Do you mean exploratory or explanatory? The latter would usually be referred to as confirmatory in factor analytic contexts and basically amounts to structural equation modelling (SEM). So any answer as well as any useful orientation in David Morgan's very helpful compilation will depend on that.
Factor analysis is done to further refine the scale and reduce the set of observed variables to smaller numbers. One critical assumption underlying the appropriateness of factor analysis is to ensure that the data matrix has sufficient correlations to justify its application (Hair et al., 1995). The next step involves assessing the overall significance of the correlation matrix with Bartlett test of sphericity, which provides the statistical probability that the correlation matrix has significant correlations among at least some of the variables. The decision to include a variable in a factor should be based on factor loading greater than ±0.3 (Hair et al., 1995), and all factors whose eigenvalues are greater than 1.0 should be retained in the factor solution (Tabachnick and Fidell, 1989). The choice regarding factor loading greater than ±0.3 should not be based on any mathematical proposition but should relates more to practical significance.

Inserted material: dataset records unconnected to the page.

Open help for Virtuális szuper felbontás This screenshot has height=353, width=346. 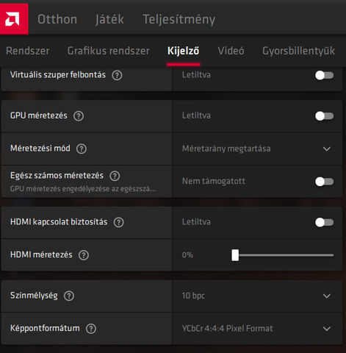tap(117, 75)
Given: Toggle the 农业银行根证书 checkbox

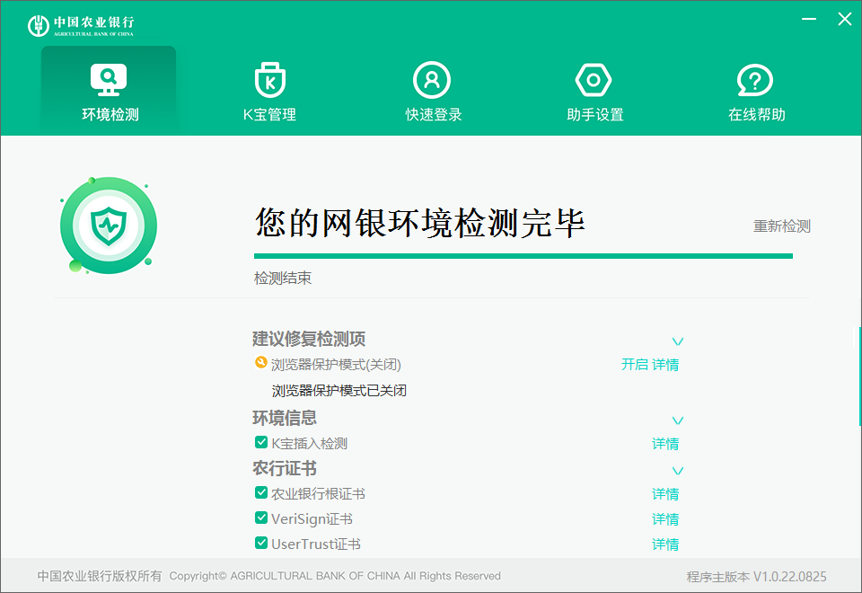Looking at the screenshot, I should coord(261,492).
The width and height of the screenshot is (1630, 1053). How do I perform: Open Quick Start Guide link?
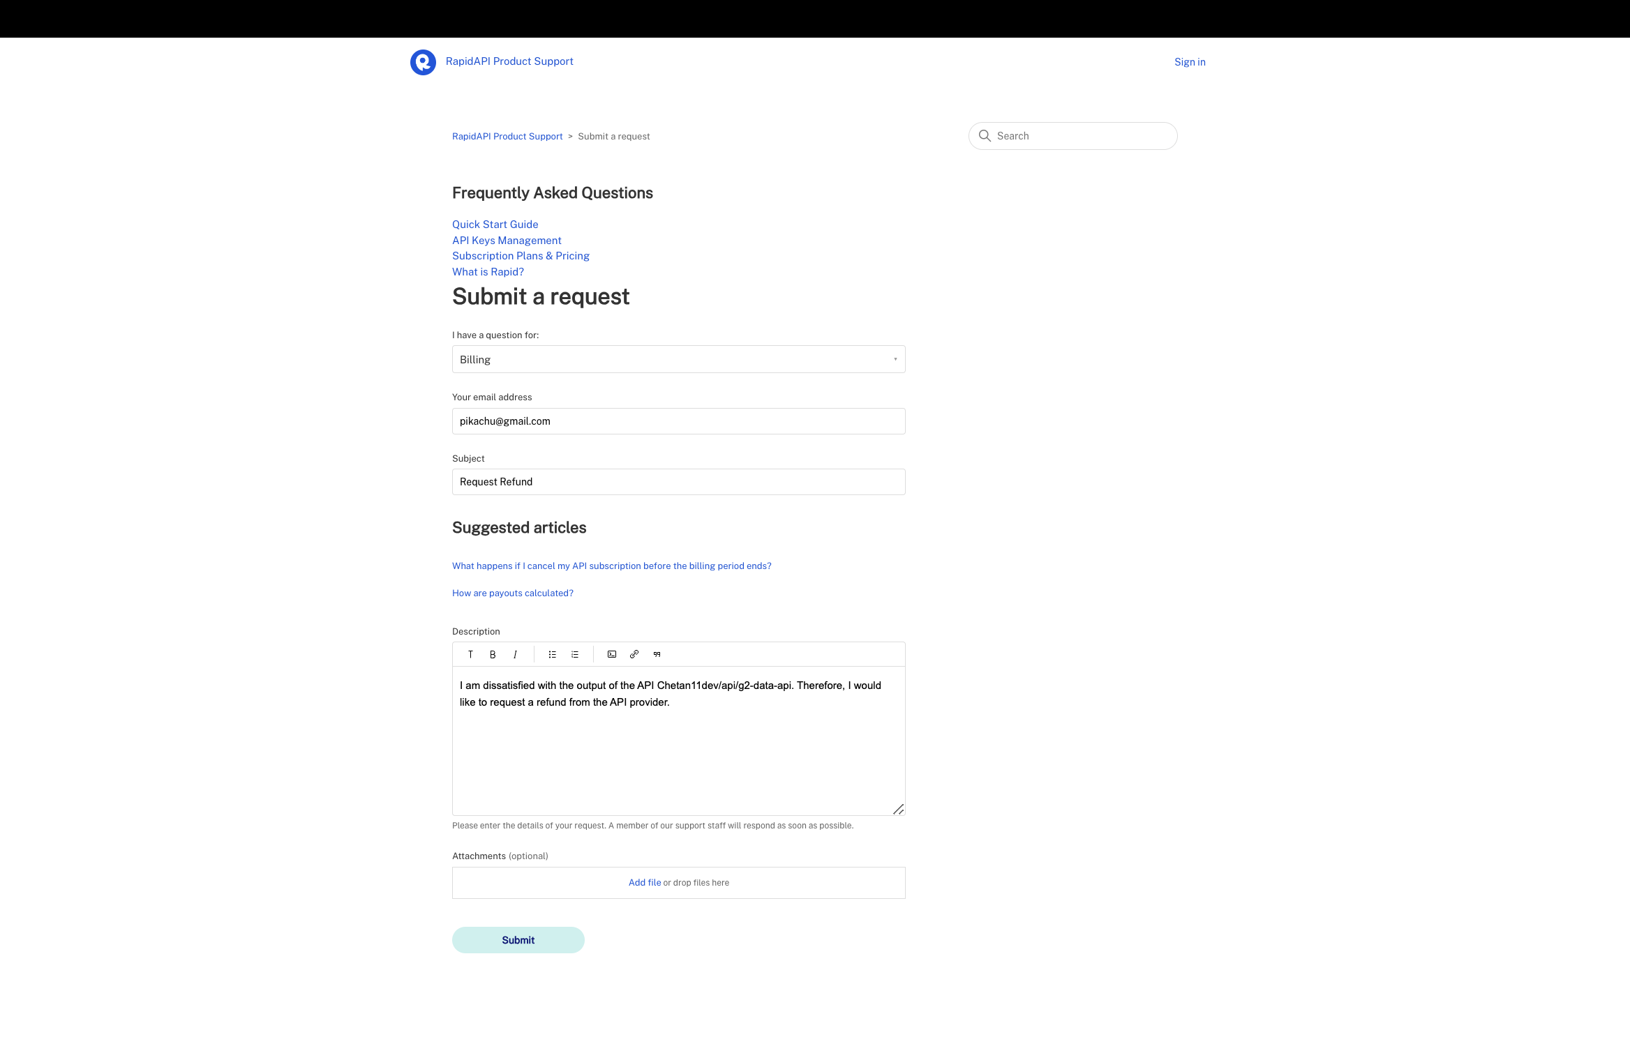(x=494, y=225)
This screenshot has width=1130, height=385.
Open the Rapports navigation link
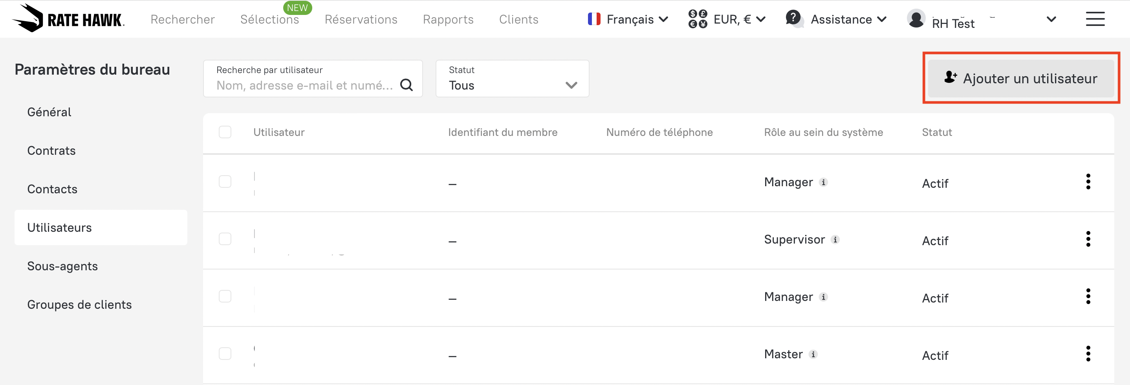(x=448, y=19)
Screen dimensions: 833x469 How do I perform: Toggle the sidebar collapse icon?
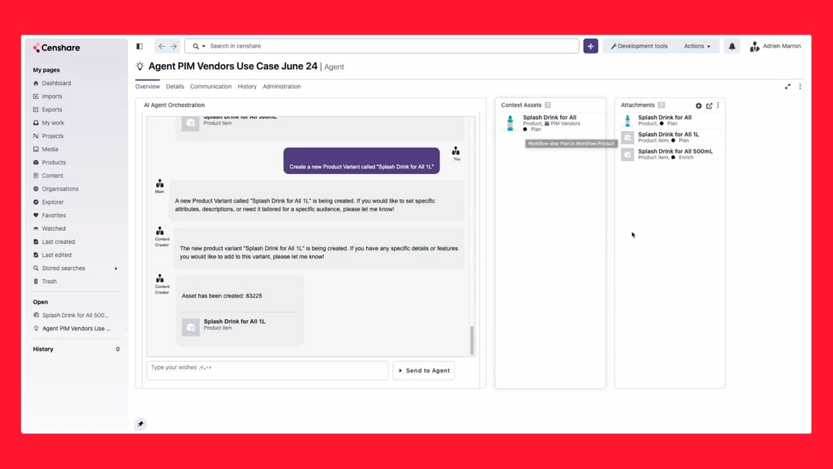pos(139,46)
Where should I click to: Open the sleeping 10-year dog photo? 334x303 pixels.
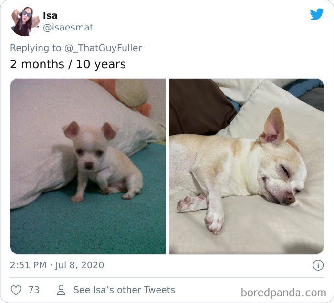[246, 166]
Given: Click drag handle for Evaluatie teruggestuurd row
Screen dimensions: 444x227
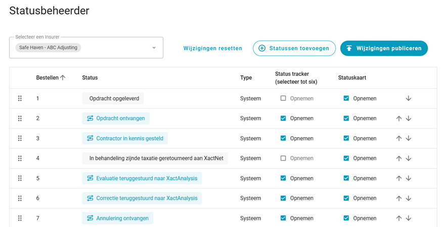Looking at the screenshot, I should coord(20,178).
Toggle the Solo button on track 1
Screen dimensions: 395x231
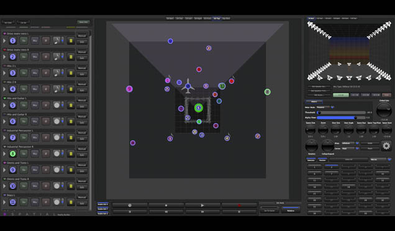24,40
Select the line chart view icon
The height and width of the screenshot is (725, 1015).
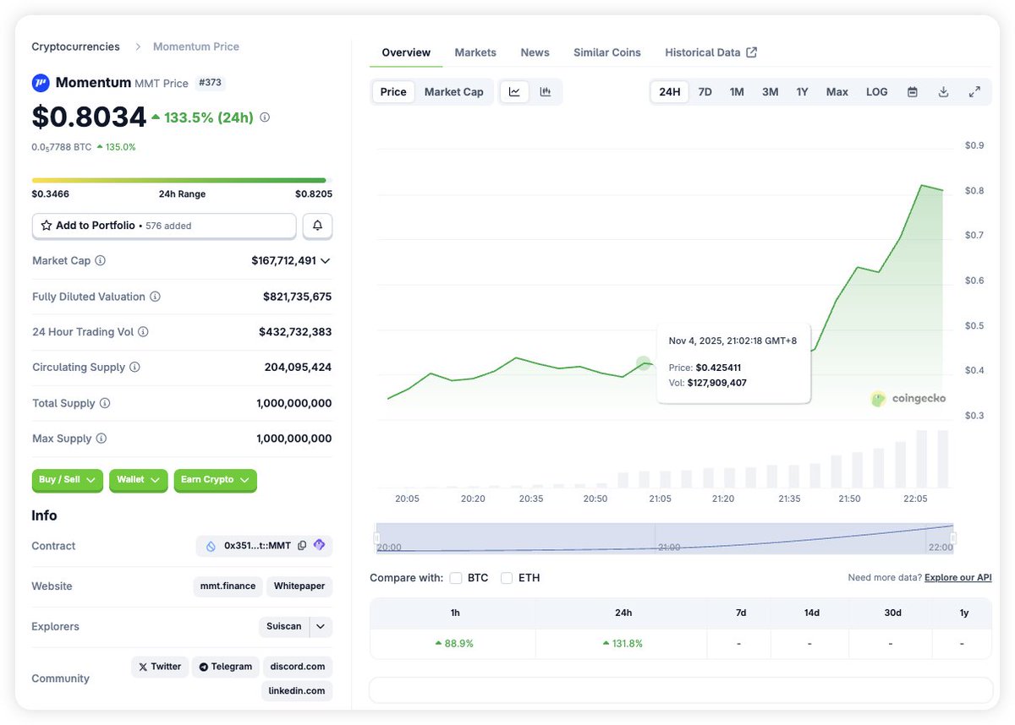click(514, 91)
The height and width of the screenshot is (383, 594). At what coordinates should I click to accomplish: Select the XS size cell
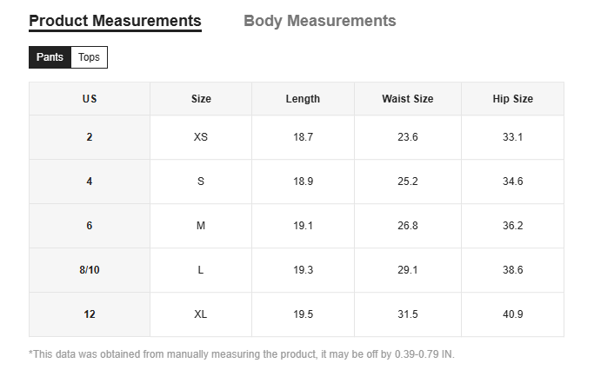coord(201,137)
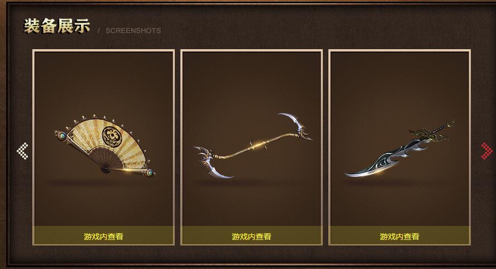
Task: Select the double crescent-bladed staff image
Action: 252,145
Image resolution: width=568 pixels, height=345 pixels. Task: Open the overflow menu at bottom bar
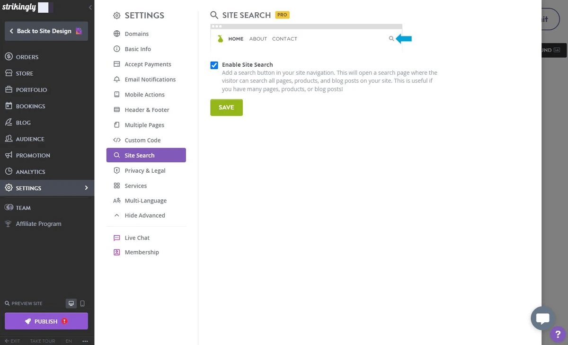(85, 340)
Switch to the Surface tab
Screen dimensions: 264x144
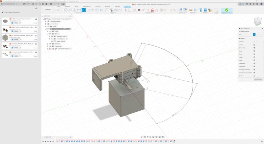tap(67, 6)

Thank you, Dr. Morgan, Dr. Horvath and Dr. Abbas for the insights. Dr. Horvath, you are right. By mistake, I put it explanatory, it would be exploratory. Thank you for the correction.
in this case, I think it is the best idea to take some time and look at the post/thread provided by David Morgan.
The whole idea of factor analysis for scale construction is rather simple: (i) to make sure that the items measure the same thing (resp. how many different things the items measure) and (ii) to evaluate how well they do their job. For item selection, the usual strategy will be to exclude items that either have low factor loadings (e.g.